Under California’s cap-and-trade program, state regulators set a statewide limit on emissions that ratchets down over the years. Individual polluters are each allowed an emissions quota. To comply, they can either cut their emissions or obtain allowances from others. The market-based trades are designed to drive overall costs down by encouraging innovation and efficiency.
But the rules are complex, and the latest revisions have raised objections on several points. Among them are several gimmicks often used in cap-and-trade systems to lighten their burdens: free allowances, ceiling prices and pollution offsets.
Free allowances
California hands out some free allowances to polluters in an attempt to rein in costs to consumers and the industry, and to induce businesses to remain in the state. Under the old program, those free allowances were to be phased out over time. But the new proposal, critics say, would phase them out more slowly, and lets some big industries, including the oil industry, continue to use allowances at 100 percent of their current level.
Price ceilings
The proposal would let state regulators set a price ceiling on carbon allowances—another measure designed to control costs. If the trading price of carbon allowances hits that ceiling, the proposal directs the board to release additional allowances into the marketplace at the ceiling price. Critics see this as another giveaway to the industry.
Offsets
Under the existing cap-and-trade program, polluters can buy offsets, which are credits for emission reductions that occur outside the system. Examples include forestry projects that capture or store carbon, or farm practices that control methane from manure and grazing.

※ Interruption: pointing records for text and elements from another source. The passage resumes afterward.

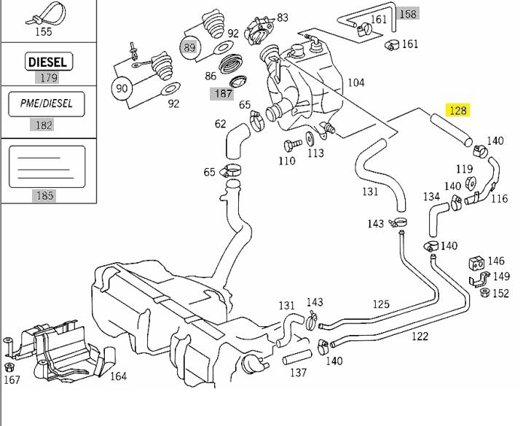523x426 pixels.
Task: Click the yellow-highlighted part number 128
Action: (x=457, y=111)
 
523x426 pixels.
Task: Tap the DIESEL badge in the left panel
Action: (x=47, y=62)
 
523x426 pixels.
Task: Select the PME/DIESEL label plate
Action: (x=45, y=104)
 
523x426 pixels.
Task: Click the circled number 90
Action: (x=122, y=88)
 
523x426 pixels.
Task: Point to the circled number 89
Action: (x=189, y=47)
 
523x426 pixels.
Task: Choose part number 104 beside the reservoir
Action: (x=355, y=82)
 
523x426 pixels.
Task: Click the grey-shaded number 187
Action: (x=222, y=93)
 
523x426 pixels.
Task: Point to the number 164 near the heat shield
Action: (x=118, y=376)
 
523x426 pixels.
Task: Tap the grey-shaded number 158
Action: (x=408, y=13)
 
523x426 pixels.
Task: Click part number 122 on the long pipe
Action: (x=420, y=336)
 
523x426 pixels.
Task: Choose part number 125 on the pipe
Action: (x=381, y=304)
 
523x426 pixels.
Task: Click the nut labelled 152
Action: (x=484, y=293)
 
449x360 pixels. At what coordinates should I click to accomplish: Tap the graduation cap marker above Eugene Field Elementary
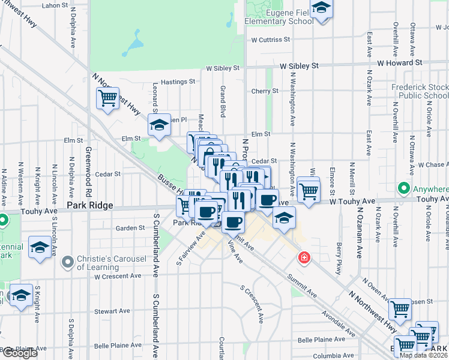click(322, 9)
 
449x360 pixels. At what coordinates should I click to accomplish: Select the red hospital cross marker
click(305, 257)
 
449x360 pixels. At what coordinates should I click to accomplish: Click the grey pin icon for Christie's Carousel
click(68, 262)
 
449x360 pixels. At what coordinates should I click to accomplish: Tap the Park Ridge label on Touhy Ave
click(89, 205)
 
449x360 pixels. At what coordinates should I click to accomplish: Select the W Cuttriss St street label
click(271, 40)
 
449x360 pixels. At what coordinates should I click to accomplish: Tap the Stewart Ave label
click(112, 311)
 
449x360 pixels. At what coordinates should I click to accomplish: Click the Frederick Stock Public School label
click(420, 91)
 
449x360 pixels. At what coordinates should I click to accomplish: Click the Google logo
click(20, 353)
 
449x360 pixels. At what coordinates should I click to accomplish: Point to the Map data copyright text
click(424, 355)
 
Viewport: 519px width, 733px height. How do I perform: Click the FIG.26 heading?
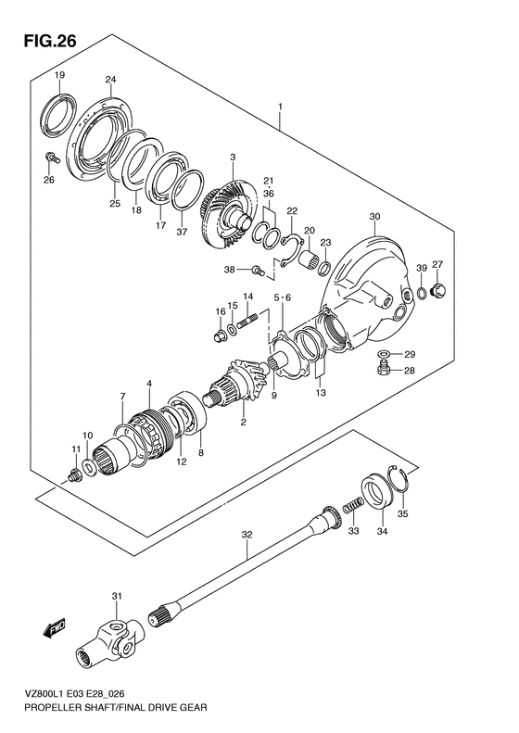click(x=49, y=42)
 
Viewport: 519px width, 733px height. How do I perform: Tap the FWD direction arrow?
click(x=55, y=628)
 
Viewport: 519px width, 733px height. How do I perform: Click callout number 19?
click(x=59, y=75)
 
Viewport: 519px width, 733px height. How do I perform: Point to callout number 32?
click(x=247, y=535)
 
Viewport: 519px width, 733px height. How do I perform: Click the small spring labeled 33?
click(x=354, y=505)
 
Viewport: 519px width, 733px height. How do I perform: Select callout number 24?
click(x=110, y=80)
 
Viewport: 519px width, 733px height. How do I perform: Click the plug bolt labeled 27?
click(x=439, y=290)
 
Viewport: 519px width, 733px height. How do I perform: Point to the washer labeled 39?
click(x=422, y=293)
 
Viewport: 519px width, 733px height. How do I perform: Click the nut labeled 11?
click(x=73, y=475)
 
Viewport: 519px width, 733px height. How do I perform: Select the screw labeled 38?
click(x=257, y=271)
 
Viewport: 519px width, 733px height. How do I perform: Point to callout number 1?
click(x=280, y=107)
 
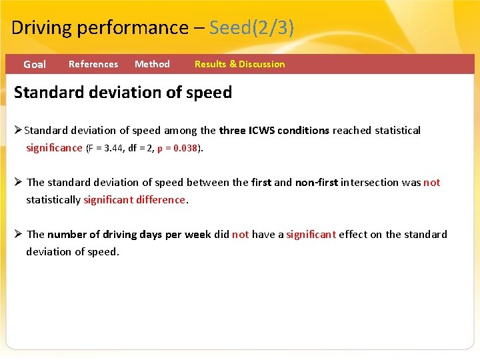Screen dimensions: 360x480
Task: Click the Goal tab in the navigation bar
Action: coord(35,65)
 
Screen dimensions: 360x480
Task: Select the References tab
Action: coord(93,64)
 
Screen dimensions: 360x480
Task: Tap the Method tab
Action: coord(152,64)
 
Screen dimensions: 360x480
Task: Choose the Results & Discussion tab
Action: coord(239,64)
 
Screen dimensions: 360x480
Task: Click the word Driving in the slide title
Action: coord(42,28)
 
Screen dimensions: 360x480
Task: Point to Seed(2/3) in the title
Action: coord(251,28)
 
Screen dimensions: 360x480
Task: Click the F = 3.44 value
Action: coord(109,148)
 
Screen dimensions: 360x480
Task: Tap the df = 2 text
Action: coord(143,148)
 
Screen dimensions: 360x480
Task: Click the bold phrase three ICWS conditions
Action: coord(274,131)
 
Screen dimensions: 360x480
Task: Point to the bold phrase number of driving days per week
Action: coord(129,235)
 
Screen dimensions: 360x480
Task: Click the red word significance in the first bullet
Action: coord(54,148)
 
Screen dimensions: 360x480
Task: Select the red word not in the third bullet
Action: coord(240,235)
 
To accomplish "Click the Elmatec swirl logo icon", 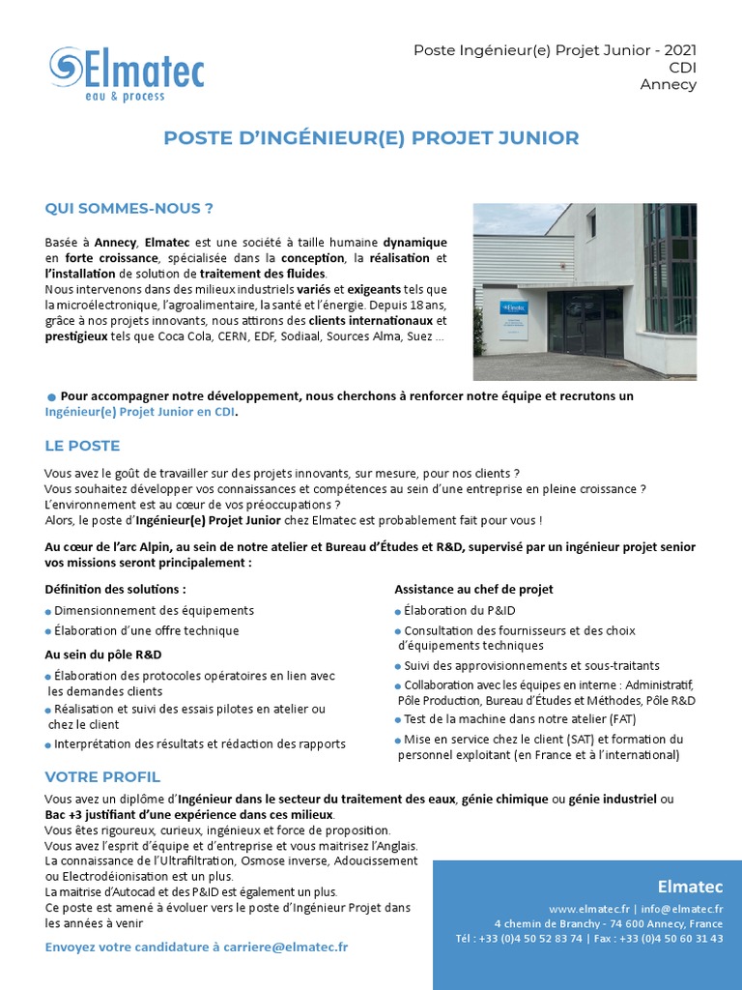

Proponents say this can encourage green projects, either in California or in developing countries. But not everyone is enthusiastic. “We have always thought that we should reduce emissions here, rather than in some other location,” said Bill Magavern, policy director for the California Coalition for Clean Air.
The new proposal limits how much of its pollution a company could offset, but not by enough to satisfy climate hawks. The new proposal says half the permissible offsets must have “direct environmental benefits in the state.”
Blocking future regulations
Another twist in the legislation restricts future regulation of large sources of emissions, including refineries. It would also prevent local regulators from imposing technology or other emissions controls beyond the cap-and-trade limits.
Environmental advocates says this can lead to harmful local pollution—collateral damage to the global carbon problem—as smokestack industries trade their way into compliance.
Magavern called these provisions “special favors” to the industry. Some groups, including the Natural Resources Defense Council, are calling them “bitter pills” considered necessary to get Republicans on board.
It was unclear, as recently as a year ago, whether California’s regulators had the authority to extend the cap-and-trade program without legislative approval. But Brown has pushed for the proposed legislation, which under California law needs to pass by a two-thirds margin to guard against legal challenges.
While Democrats have a super-majority in both of the state’s chambers, some in the party are expected to vote against the proposal on the grounds that it fails to adequately rein in industry pollution.
“The governor believes, and we agree, that the greenhouse gas bill needs to be passed with a two-thirds vote to clarify any legal ambiguity about the program, and getting a two-thirds vote is always tricky in any legislative body,” said Louis Blumberg, director of the climate change program for the California chapter of The Nature Conservancy.
“Every stakeholder in this debate has changes they would like to see, but it’s really important that this go forward,” Blumberg said. “This sends a signal to the world that climate regulation is important and it’s successful for both the atmosphere and the economy.”